A novembre scorso, quando si votò per le presidenziali negli Stati uniti, l'America cattolico-militante, creazionista e familista che premiò Bush per la guerra contro l'Islam pareva ancora lontana, e il dibattito che ne seguì per le sorti del centrosinistra italiano - paga di più puntare sugli interessi o sui valori - fu come al solito alquanto accademico e salottiero. Meno di sei mesi dopo, con il referendum sulla procreazione assistita, quell'America ci è piombata in casa nelle sembianze dei teo-con nostrani (Ferrara+Fallaci), del potere temporale del cardinal Ruini, degli appelli cattolici all'astensione della seconda e terza carica dello Stato laico, del sinistro miscuglio di ontologia sacra e riduzionismo biologico con cui si santifica l'embrione, della bolla papale di ieri sera contro la «liberazione della natura da Dio». Un anno fa, quando la Francia laica votò la legge contro l'uso del velo nelle scuole, camuffando con argomenti egualitari ed emancipazionisti e integrazionisti un provvedimento che colpevolizza le ragazze islamiche che si velano per forza o per scelta, la Francia pareva lontana. Anch'essa invece si avvicina, nelle sembianze del nostrano ministro della giustizia che propone di denunciare e multare le donne con il burqa. Il paragone è blasfemo, lo so: la legge francese agisce in nome della Republique, della sua religione laica, dei principi dell'89, dell'integrazione degli immigrati nella cittadinanza neutra; l'ingegner Castelli agisce in nome del binomio paura e ordine, punto e basta. Però anche lui, come il rapporto della commissione Stasi che preparò la legge francese, parla di principi e valori basilari che devono accomunare tutti quelli e quelle che abitano il territorio nazionale; e anche se la sua intenzione è esplicitamente criminalizzante, mentre quella della legge francese lo è solo implicitamente, il risultato è lo stesso: «le donne degli altri uomini» come posta in gioco dello scontro di civiltà, sulla linea inaugurata dalla solita America di Bush con le guerre all'Afghanistan e all'Iraq legittimate in nome della liberazione delle afghane e delle irachene dal burqa e dal patriarcato islamico.

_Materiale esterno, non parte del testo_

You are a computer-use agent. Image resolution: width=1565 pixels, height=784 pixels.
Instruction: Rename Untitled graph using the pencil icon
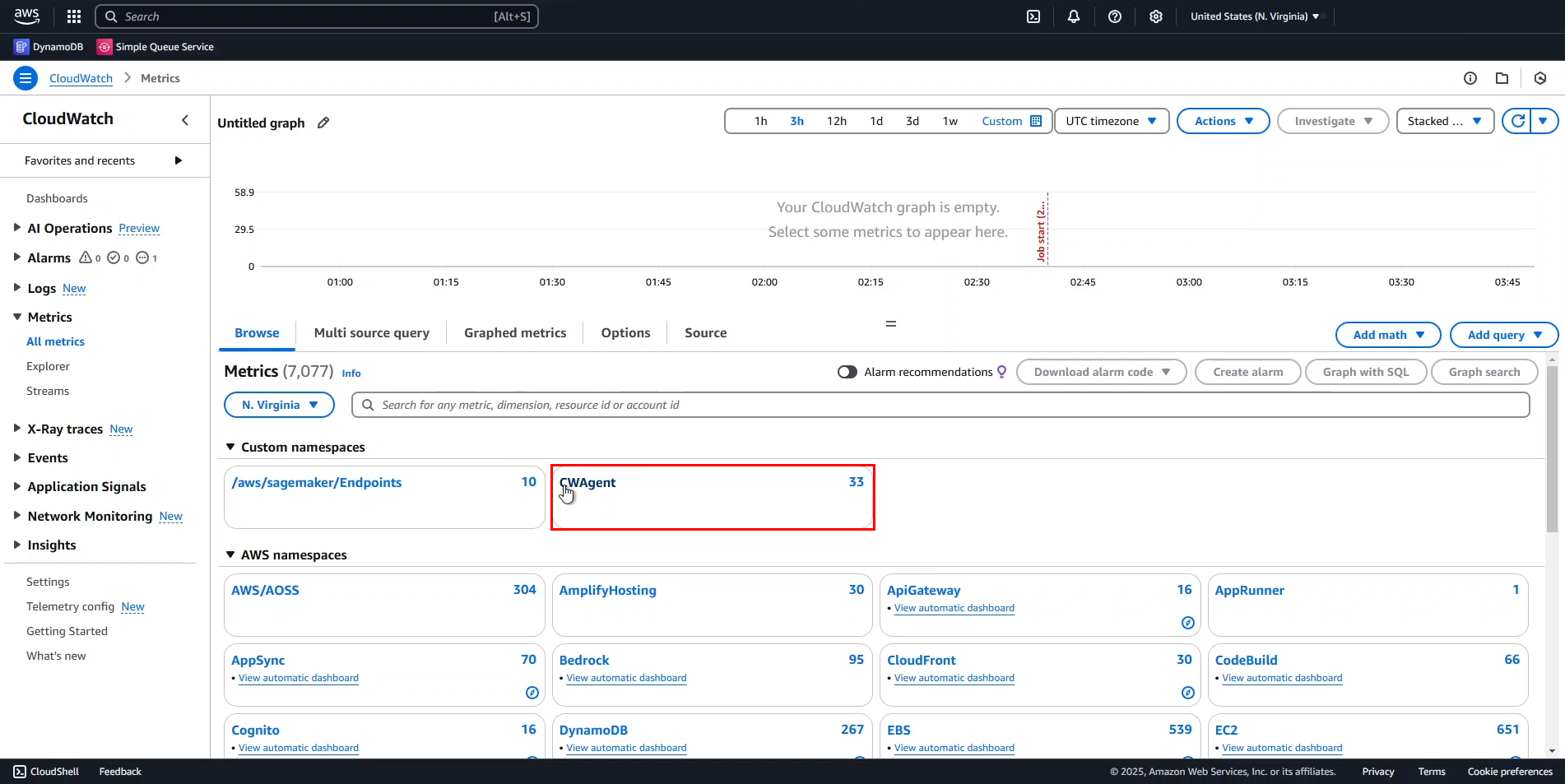(x=322, y=123)
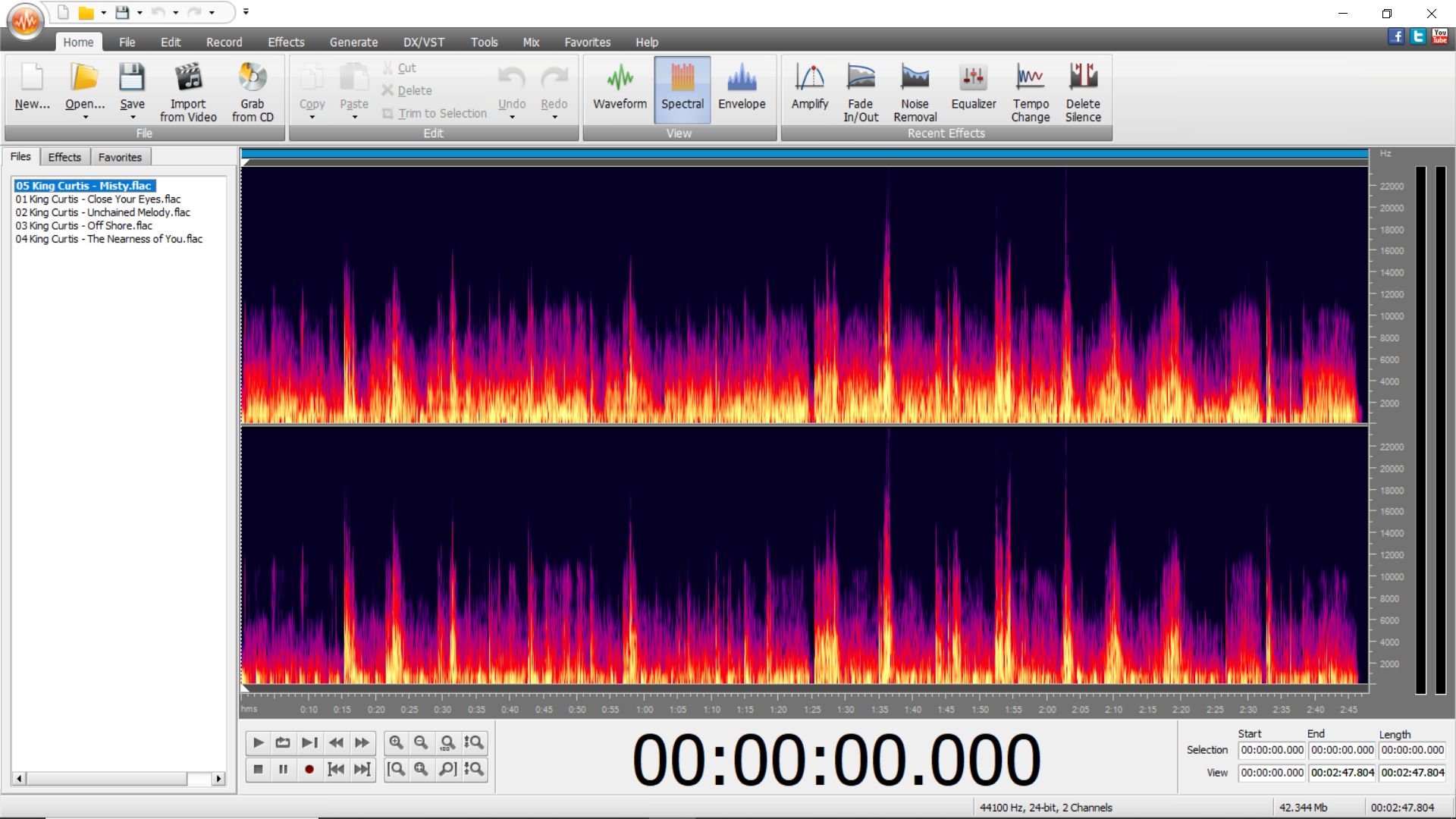Switch to Waveform view
The height and width of the screenshot is (819, 1456).
(620, 88)
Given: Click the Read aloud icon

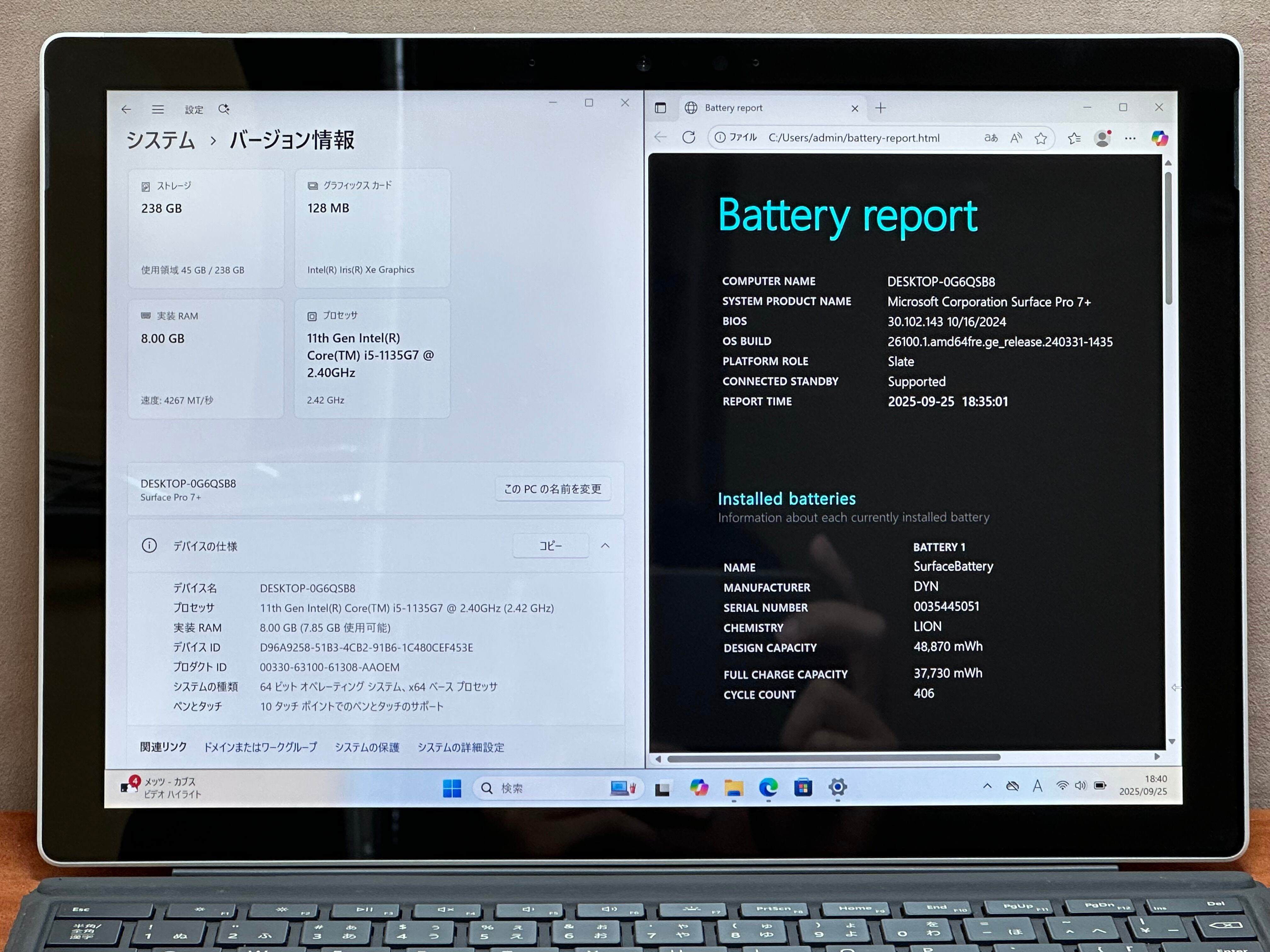Looking at the screenshot, I should pyautogui.click(x=1016, y=138).
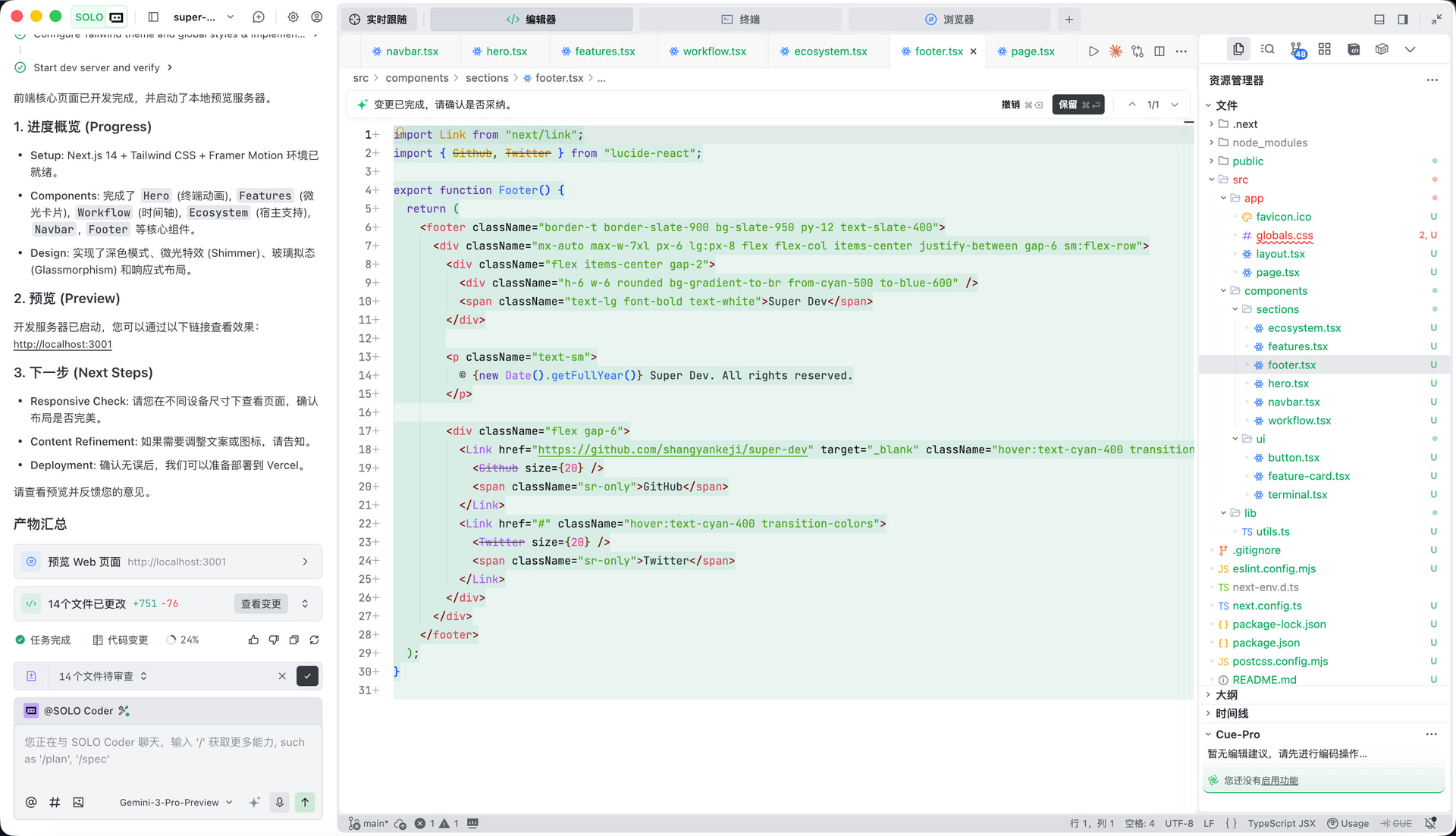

Pochi giorni fa, quando Newsweek diede notizia del Corano buttato nelle latrine nel campo di Guantanamo e poi ritrattò, abbiamo sperato tutti che la notizia fosse falsa e la ritrattazione veritiera, ma poi è arrivata la conferma del Pentagono: la notizia era vera, e aggiunge sale sulle ferite degli ordinari trattamenti disumanizzanti di Guantanamo e delle torture dell'anno scorso a Abu Ghraib. L'Afghanistan non ha gradito, l'Egitto nemmeno: il caso non è chiuso.
Stiamo precipitando, anzi siamo già precipitati, nel mondo postmoderno delle guerre di religione premoderne. Preventive, dichiarate o malcelate che siano. Combattute dalle istituzioni o dai civili, dai credenti e anche dai laici. L'Islam è stato solo il nemico numero uno, ma la caccia si è rapidamente estesa alla scienza, alle biotecnologie, agli eredi del totalitarismo (cioè agli ex comunisti, perché gli ex fascisti invece vanno assolti), al femminismo. Leggere Fallaci per credere. Oppure la hit parade neo-con americana dei «dieci libri più dannosi della storia umana», resa nota venerdì scorso da Vittorio Zucconi su Repubblica: il Manifesto di Marx e Engels, Mein Kampf di Hitler (unico titolo di destra), il libretto rosso di Mao, il Rapporto Kinsey sulla sessualità, la filosofia pragmatista di John Dewey e quella positivista di Auguste Comte, Il Capitale di Marx, La mistica della femminilità di Betty Friedan e Il secondo sesso di Simone De Beauvoir che diederorigine alla rivolta femminista negli anni 60, Al di là del bene e del male di Nietzsche, e poi ancora Keynes, Darwin, la relativista Margaret Mead, Adorno e Freud, i Quaderni dal carcere di Gramsci. Di che stupirsi? Guerre di religione e roghi di libri sono sempre andati a braccetto. E' la democrazia che non si sa come collocare in questa compagnia.